I tried to grep a 1M row '|' separated file with 320K patterns from another file with piping to Ole Tange's parallel package and piping the matched results into another file. I am using Cygwin on Windows 7 with 24 cores and 16GB physical memory.
The command I used after going thru this link Grepping a huge file (80GB) any way to speed it up?
< matchReport1.dat parallel --pipe --block 2M LC_ALL=C grep --file=nov15.DAT > test.match
where matchReport1.dat is the 1M row '|' separated file and the 320K patterns are stored in nov15.DAT. The task manager activity hits all 24 cores and the amount of physical memory usage jumps to ~15GB and I start getting messages that grep memory has been exhausted.

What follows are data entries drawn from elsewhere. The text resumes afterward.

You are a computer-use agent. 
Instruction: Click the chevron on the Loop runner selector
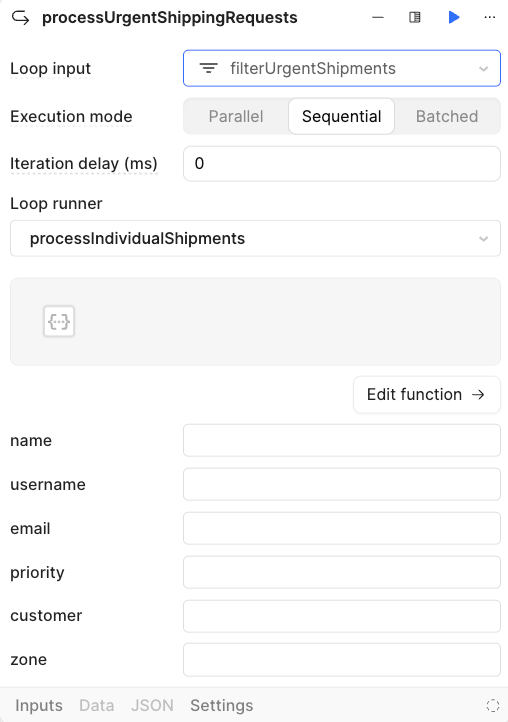point(483,239)
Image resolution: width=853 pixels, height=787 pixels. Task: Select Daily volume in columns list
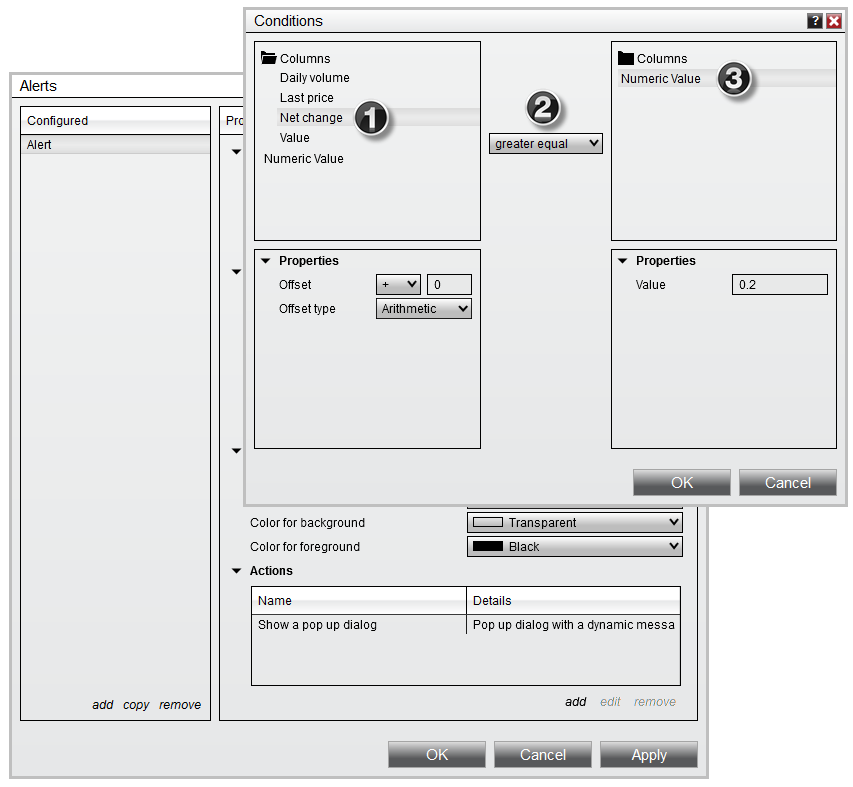314,78
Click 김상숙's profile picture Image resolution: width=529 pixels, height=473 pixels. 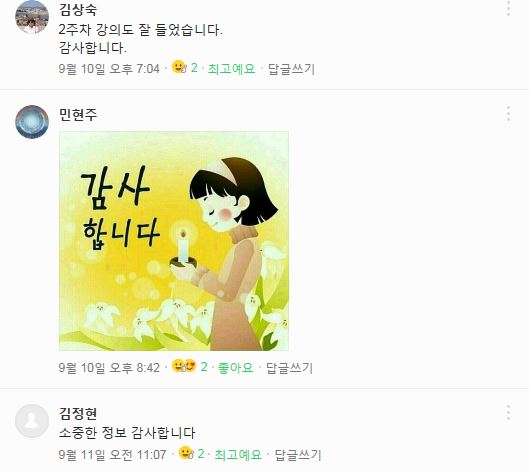32,17
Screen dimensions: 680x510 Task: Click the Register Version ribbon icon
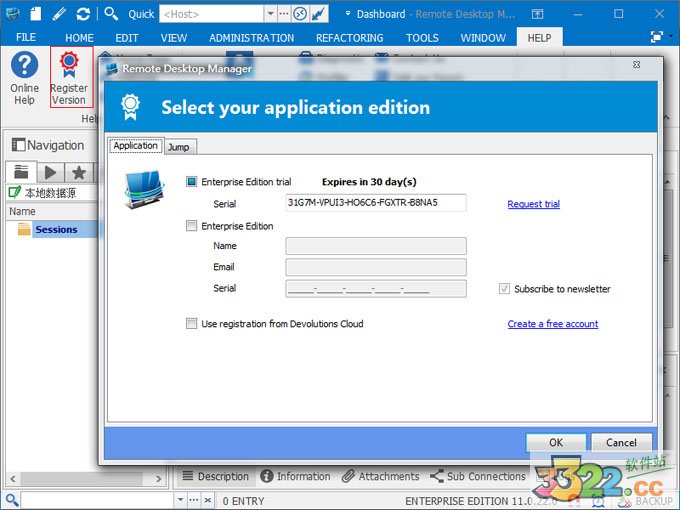(x=69, y=76)

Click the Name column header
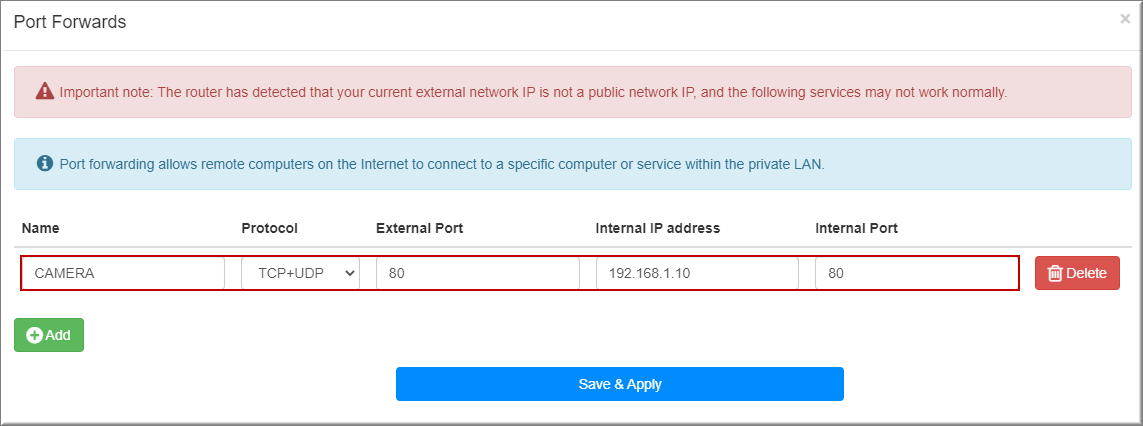pyautogui.click(x=41, y=228)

I then tried to split the nov15.DAT patterns file into 10 smaller chunks and run grep of those
parallel --bar -j0 -a xaa "LC_ALL=C grep {} matchReport1.dat" > testxaa
but this just takes too long (only 1.6K out of 30K lines grepping took aout 15 minutes).
My nov15.DAT pattern file consists of strings like 'A12345M' and the file where this pattern needs to match i.e. matchReport1.dat has strings like 'A12345M_dfdf' and 'A12345M_02' so cannot use the -F option in grep. Could someone suggest a fix or any other option other than using databases?
Heres a sample
nov15.DAT -> http://pastebin.com/raw/cUeGcYLb
matchReport1.dat -> http://pastebin.com/raw/01KSGN6k